# 论文笔记-Denoising Diffusion Probabilistic Models

• Deep Unsupervised Learning using Nonequilibrium Thermodynamics.

• DDPM: Denoising Diffusion Probabilistic Models

• Diffusion models beat gans on image synthesis.

• Image super-resolution via iterative refinement

• Cascaded diffusion models for high fidelity image generation

• Score-based generative modeling in latent space.

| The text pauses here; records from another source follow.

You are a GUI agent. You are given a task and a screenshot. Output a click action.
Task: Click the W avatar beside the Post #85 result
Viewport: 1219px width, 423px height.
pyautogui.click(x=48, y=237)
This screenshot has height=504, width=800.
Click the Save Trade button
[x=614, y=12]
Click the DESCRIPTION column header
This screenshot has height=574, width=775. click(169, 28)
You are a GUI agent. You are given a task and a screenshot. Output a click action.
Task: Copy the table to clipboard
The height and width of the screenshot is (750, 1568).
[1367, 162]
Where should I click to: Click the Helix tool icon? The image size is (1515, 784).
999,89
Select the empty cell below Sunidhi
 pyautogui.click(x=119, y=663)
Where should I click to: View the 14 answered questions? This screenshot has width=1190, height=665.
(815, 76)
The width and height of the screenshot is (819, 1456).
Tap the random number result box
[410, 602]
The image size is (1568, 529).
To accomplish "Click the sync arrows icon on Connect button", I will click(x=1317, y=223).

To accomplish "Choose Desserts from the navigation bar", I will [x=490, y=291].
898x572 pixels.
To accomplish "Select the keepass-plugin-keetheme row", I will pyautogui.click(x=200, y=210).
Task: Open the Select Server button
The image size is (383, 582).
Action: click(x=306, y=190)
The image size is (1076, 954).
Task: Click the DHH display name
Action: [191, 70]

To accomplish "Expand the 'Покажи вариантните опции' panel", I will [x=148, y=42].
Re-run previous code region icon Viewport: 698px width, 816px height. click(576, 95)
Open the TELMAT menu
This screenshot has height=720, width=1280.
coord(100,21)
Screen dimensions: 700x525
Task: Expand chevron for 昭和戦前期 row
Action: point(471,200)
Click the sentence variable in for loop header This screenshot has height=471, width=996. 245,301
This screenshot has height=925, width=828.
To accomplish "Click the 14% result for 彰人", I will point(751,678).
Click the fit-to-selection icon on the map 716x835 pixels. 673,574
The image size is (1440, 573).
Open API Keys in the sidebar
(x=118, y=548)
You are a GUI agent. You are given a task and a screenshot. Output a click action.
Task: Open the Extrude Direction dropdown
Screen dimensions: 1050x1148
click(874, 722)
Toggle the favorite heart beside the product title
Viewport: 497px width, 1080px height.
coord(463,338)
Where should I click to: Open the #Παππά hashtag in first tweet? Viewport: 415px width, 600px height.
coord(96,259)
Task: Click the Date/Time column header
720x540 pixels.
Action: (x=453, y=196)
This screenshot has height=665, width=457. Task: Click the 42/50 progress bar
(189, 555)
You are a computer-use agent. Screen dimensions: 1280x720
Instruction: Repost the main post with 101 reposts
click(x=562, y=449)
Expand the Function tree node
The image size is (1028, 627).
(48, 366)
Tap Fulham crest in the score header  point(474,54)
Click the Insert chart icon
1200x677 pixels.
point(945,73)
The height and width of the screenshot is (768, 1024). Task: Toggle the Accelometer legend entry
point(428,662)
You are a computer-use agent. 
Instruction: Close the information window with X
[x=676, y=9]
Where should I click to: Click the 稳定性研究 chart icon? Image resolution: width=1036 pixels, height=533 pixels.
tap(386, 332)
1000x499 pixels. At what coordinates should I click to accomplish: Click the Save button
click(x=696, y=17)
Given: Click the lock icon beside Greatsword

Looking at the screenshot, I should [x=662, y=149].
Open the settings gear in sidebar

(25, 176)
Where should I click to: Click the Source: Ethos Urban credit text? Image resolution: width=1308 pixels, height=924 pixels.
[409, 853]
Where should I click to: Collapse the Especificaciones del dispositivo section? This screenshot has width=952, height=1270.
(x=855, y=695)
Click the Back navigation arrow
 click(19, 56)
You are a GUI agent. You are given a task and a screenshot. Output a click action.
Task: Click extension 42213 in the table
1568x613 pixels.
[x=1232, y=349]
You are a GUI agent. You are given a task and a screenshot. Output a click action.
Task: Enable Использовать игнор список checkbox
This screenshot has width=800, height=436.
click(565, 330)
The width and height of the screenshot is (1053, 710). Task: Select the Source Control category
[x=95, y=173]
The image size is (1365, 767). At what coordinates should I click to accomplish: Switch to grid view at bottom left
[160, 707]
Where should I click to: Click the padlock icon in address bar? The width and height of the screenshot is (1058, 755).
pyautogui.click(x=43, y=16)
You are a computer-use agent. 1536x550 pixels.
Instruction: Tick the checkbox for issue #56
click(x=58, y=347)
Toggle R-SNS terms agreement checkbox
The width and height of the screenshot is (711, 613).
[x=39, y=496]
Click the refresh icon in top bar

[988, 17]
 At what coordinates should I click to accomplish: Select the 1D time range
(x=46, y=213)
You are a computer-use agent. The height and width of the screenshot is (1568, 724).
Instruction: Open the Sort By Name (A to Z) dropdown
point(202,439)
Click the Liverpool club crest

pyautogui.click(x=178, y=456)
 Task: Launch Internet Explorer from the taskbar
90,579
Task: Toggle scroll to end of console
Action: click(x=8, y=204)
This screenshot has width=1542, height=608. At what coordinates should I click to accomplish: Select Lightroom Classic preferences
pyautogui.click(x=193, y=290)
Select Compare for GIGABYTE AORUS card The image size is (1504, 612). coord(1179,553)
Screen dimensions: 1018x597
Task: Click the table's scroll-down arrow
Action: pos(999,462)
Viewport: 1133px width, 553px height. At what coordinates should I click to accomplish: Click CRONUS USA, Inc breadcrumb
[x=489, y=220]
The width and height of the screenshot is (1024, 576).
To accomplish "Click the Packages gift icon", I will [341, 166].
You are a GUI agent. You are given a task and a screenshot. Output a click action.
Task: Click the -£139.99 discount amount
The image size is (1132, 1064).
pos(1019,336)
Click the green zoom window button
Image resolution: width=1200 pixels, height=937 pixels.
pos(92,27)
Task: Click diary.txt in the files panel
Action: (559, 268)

• Discrete diffusion model

• Structured Denoising Diffusion Models in Discrete State-Spaces.
• Argmax Flows and Multinomial Diffusion: Towards Non-Autoregressive Language Models.
• Unleashing Transformers: Parallel Token Prediction with Discrete Absorbing Diffusion for Fast High-Resolution Image Generation from Vector-Quantized Codes 2111.12701.pdf (arxiv.org)
• parallel generation

• Generative modeling by estimating gradients of the data distribution
• Score-based generative modeling through stochastic differential equations.
• Denoising diffusion implicit models.

### Denoising Diffusion Probabilistic Models

#### Forward diffusion process

$x_t$ 是在 $x_{t-1}$的基础上添加由方差大小 $\beta_t$确定的 Gaussian noise $\mathcal{N}(\sqrt{1-\beta_{t}}, \beta_t)$.
$$q(x_t|x_{t-1})=\mathcal{N}(x_t, \sqrt{1-\beta_{t}}x_{t-1}, \beta_tI)$$

$$q(x_{1:T}|x_0)=\prod_{t=1}^Tq(x_t|x_{t-1})$$

\begin{aligned} x_t &= \sqrt{\alpha_t}x_{t-1} + \sqrt{1 - \alpha_t}z_{t-1} & \text{ ;where } z_{t-1}, z_{t-2}, \dots \sim {N}({0}, {I}) \\ &= \color{blue}{\sqrt{\alpha_t}(\sqrt{\alpha_{t-1}}x_{t-2} + \sqrt{1-\alpha_{t-1}}z_{t-2}) + \sqrt{1 - \alpha_t}z_{t-1}}\\ &= \sqrt{\alpha_t \alpha_{t-1}} x_{t-2} + \sqrt{1 - \alpha_t \alpha_{t-1}} \bar z_{t-2} & \text{ ;where } \bar z_{t-2} \text{ merges two Gaussians (*).} \\ &= \dots \\ &= \sqrt{\bar{\alpha}_t}x_0 + \sqrt{1 - \bar{\alpha}_t}z \\ q(x_t \vert x_0) &= \mathcal{N}(x_t; \sqrt{\bar{\alpha}_t} x_0, (1 - \bar{\alpha}_t){I}) \end{aligned}

\begin{aligned} & \sqrt{\alpha_t(1-\alpha_{t-1})}z_{t-2} + \sqrt{1-\alpha_t}z_{t-1} \\ &= \sqrt{(1 - \alpha_t) + \alpha_t (1-\alpha_{t-1})} \bar z_{t-2} \\ &= \sqrt{1 - \alpha_t\alpha_{t-1}}\bar z_{t-2} \\ & \bar z_{t-2} \sim \mathcal{N}(\mathbf{0}, \mathbf{I}) \ \end{aligned}

$$q(x_t|x_0)=\mathcal{N}(x_t;\sqrt{\bar \alpha_t}x_0, (1-\bar{\alpha_t})I)$$

$p(x) = \dfrac{1}{\sqrt{2\pi}}exp(\dfrac{-x^2}{2})$

$p(x,y) = p(x)p(y)=\dfrac{1}{2\pi}exp(-\dfrac{x^2+y^2}{2})$ . 上面的（3）式中第二步到第三步就是基于这一公式的。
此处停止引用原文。